Recorded information START

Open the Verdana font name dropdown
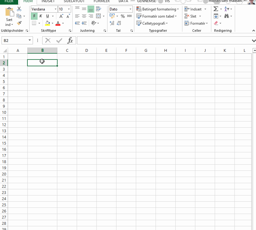Viewport: 256px width, 230px height. point(55,9)
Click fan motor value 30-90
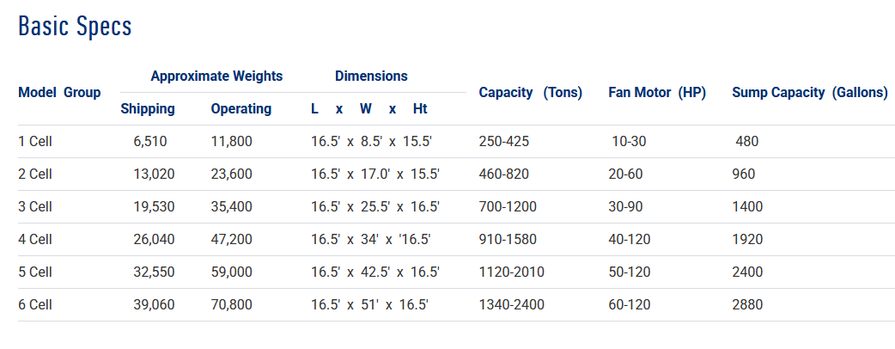 [627, 206]

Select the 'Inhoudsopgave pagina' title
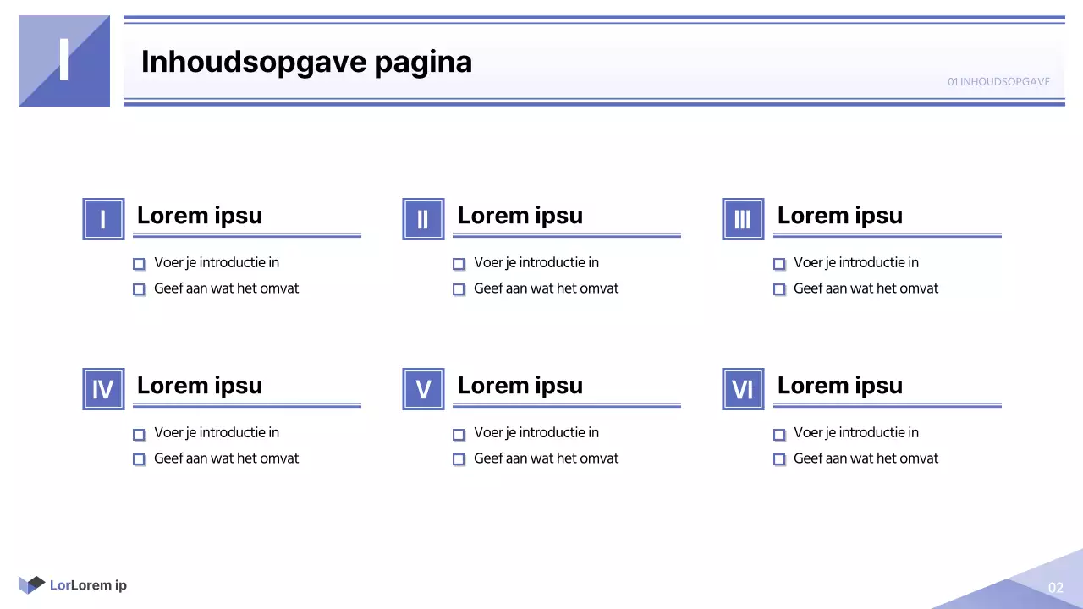click(306, 62)
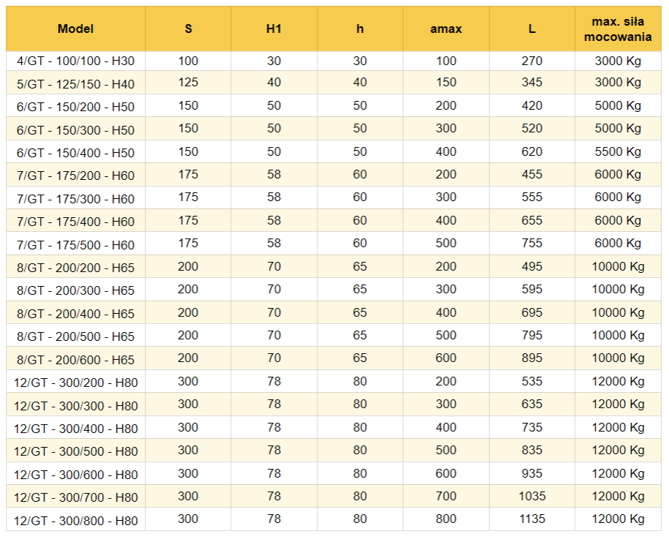Screen dimensions: 669x542
Task: Click the amax column header
Action: (446, 29)

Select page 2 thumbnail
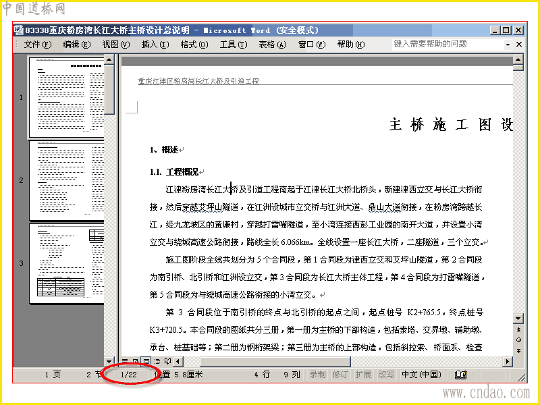pyautogui.click(x=67, y=180)
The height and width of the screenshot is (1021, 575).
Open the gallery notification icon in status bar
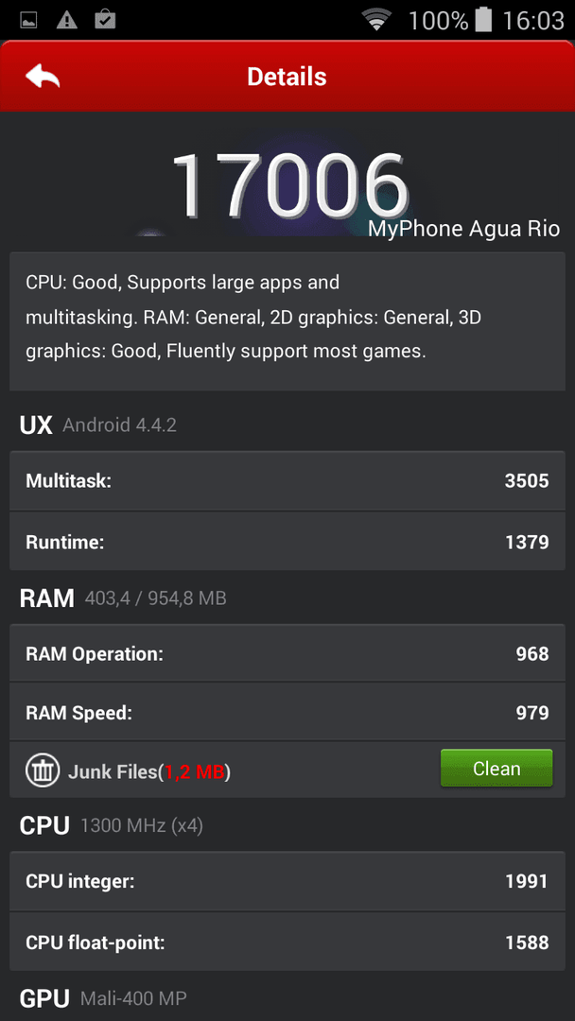[x=28, y=20]

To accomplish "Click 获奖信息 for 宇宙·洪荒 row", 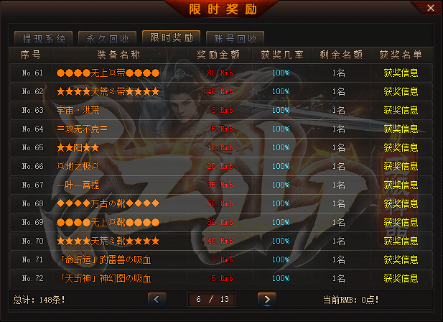I will [x=401, y=110].
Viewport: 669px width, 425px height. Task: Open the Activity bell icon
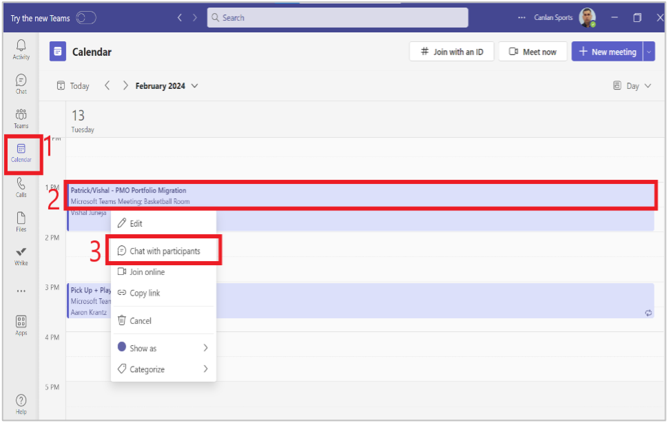(x=21, y=50)
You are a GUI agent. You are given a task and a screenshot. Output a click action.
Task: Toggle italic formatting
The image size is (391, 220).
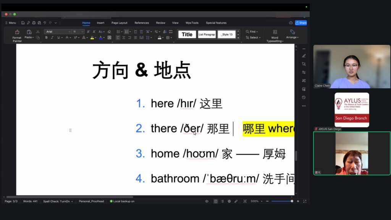pyautogui.click(x=52, y=38)
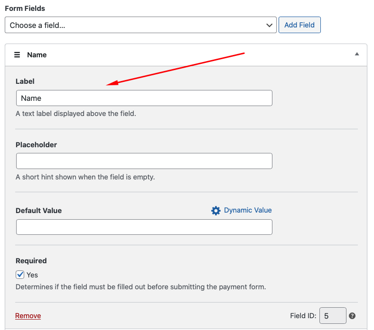This screenshot has width=374, height=330.
Task: Click the gear icon beside Dynamic Value
Action: tap(216, 211)
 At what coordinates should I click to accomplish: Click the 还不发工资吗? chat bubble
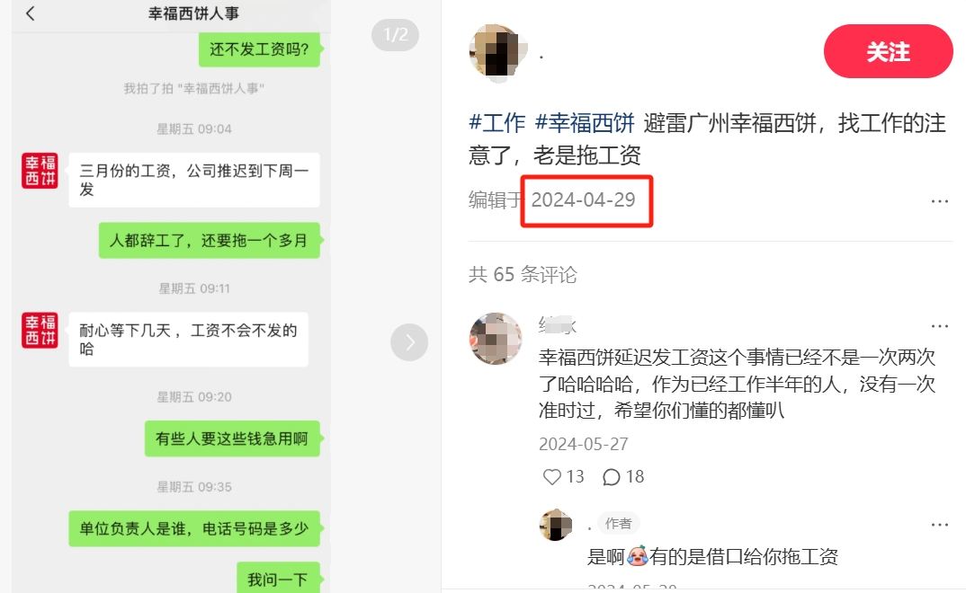pyautogui.click(x=259, y=49)
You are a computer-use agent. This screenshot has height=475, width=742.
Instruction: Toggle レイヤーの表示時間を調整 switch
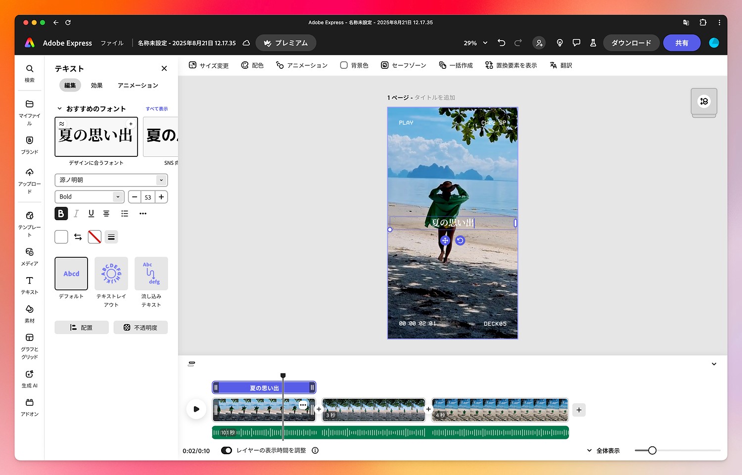(227, 450)
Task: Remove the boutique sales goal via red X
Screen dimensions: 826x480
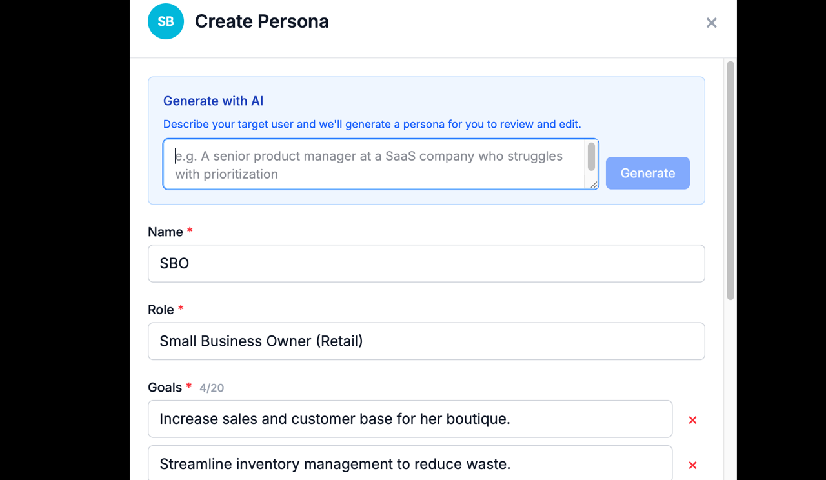Action: pos(692,419)
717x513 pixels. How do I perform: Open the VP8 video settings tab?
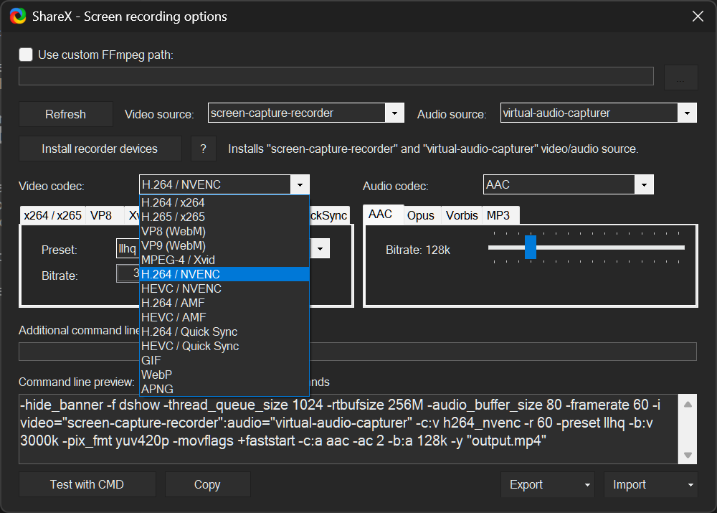(101, 215)
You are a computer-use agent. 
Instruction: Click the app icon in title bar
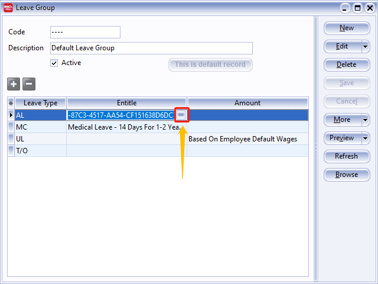8,8
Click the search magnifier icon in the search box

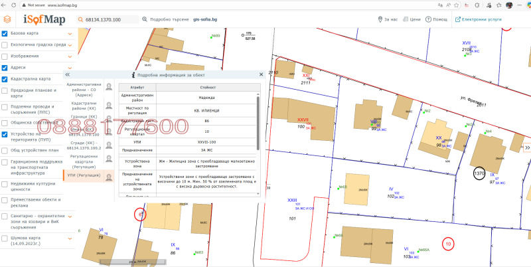click(x=80, y=20)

Recorded information END

Assignment. For each line above that contains the word "computer", give the line as it is written.

Solution for this task.
You are a computer-use agent. This screenshot has height=475, width=742.
You are a computer-use agent. 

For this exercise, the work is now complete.